I dati raccolti costituiscono la molla per programmare nuove ricerche nel tratto di mare antistante la spiaggia di San Nicoletto: a cogliere un meritato successo sono i subacquei del Club San Marco di Venezia presieduto da Giuseppe Ortis.

Gli scopritori del relitto, cui forse appartiene il timone recuperato, sono Andrea Zane, Dama Molin e Mauro Molin che, insieme ad altri soci coordinati da Luigi Zannini, responsabile della sezione archeologia del Club Subacqueo San Marco, prenderanno parte alle indagini già avviate sul relitto del brigantino.

I tre subacquei si sono immersi non a caso, ma in un punto preciso segnalato dal pescatore professionista Angelo Dei Rossi.

Siamo alla fine di ottobre quando viene scoperta un'opera viva di notevoli dimensioni con frammenti di lamina metallica di rivestimento e nel contempo recuperati alcuni reperti consegnati alla Soprintendenza.

Si tratta del brigantino inglese da cui si è staccato il timone?
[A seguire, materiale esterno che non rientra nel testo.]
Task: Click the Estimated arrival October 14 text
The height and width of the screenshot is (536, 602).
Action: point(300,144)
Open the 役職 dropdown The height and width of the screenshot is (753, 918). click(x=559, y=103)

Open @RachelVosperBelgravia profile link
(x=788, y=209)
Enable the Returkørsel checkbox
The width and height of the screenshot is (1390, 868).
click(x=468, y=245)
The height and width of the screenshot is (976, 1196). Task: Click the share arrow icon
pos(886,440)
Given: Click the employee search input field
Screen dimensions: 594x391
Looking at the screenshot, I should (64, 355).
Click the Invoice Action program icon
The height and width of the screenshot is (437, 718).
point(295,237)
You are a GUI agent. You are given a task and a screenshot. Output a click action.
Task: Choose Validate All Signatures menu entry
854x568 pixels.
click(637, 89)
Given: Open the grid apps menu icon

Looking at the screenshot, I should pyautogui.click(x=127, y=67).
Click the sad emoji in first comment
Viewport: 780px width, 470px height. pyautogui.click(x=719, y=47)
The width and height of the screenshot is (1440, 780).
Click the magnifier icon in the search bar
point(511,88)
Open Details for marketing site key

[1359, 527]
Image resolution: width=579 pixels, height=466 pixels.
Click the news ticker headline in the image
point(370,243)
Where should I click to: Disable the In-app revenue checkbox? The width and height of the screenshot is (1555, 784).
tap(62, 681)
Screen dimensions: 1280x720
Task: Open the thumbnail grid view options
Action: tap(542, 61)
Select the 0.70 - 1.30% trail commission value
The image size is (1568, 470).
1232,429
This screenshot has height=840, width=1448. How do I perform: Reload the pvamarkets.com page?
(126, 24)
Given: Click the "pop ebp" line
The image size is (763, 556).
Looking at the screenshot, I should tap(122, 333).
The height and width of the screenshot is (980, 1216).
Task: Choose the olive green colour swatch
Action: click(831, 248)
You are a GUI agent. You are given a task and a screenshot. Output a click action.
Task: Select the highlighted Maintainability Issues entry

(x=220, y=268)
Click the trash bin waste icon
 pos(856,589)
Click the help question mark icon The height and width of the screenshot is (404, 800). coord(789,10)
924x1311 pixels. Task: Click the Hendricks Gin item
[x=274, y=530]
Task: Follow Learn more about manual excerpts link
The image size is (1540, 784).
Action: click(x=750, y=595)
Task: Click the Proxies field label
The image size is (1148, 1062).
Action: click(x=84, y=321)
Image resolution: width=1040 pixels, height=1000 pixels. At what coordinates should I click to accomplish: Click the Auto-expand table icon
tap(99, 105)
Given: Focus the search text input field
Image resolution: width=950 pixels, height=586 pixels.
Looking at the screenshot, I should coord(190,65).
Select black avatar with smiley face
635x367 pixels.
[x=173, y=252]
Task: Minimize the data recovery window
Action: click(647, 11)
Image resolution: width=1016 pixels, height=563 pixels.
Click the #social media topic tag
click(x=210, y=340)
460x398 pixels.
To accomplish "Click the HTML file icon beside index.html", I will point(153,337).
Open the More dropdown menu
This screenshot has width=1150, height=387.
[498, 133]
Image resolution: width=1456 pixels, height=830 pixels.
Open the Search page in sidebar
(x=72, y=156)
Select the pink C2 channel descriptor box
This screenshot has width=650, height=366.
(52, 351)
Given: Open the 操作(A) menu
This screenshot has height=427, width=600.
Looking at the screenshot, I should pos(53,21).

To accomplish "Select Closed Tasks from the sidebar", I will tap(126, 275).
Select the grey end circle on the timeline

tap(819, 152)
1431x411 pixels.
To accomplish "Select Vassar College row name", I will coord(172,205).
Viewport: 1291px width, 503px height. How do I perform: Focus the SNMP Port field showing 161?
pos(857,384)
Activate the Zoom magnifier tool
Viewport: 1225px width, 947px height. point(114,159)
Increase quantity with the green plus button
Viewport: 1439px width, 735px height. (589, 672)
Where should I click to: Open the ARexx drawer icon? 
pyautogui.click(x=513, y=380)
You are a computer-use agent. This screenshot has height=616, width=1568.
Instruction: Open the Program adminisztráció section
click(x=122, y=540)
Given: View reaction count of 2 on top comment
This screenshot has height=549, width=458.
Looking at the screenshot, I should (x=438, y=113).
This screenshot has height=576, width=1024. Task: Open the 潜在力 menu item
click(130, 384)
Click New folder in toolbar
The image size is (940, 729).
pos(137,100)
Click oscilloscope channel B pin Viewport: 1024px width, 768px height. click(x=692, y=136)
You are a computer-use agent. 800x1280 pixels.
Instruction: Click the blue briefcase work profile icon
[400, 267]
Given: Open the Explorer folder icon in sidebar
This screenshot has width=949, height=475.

Per rispondere alla domanda la Soprintendenza per i Beni Archeologici del Veneto-Nausicaa avvia all'inizio di gennaio una ricerca sull'area segnalata dal Club Subacqueo San Marco, affidando i lavori alla ditta specializzata Sitmar Sub di Marghera con la collaborazione dell'archeologo navale subacqueo Marco D'Agostino.

Le ricerche, tuttora in corso, conducono alla scoperta di un relitto di circa 40 metri di lunghezza, del quale gli scopritori avevano intravisto solo parte dell'opera viva.

È il relitto del timone? Forse

Il Lido di Venezia del resto non è nuovo a svelare reperti navali del passato, ma sempre in chiave di giallo archeologico: così è per il "Relitto del vetro" di Malamocco, come per "la" o "le" navi romane degli Alberoni, mai trovate ma delle quali si sono rinvenuti singoli frammenti dopo burrasche invernali.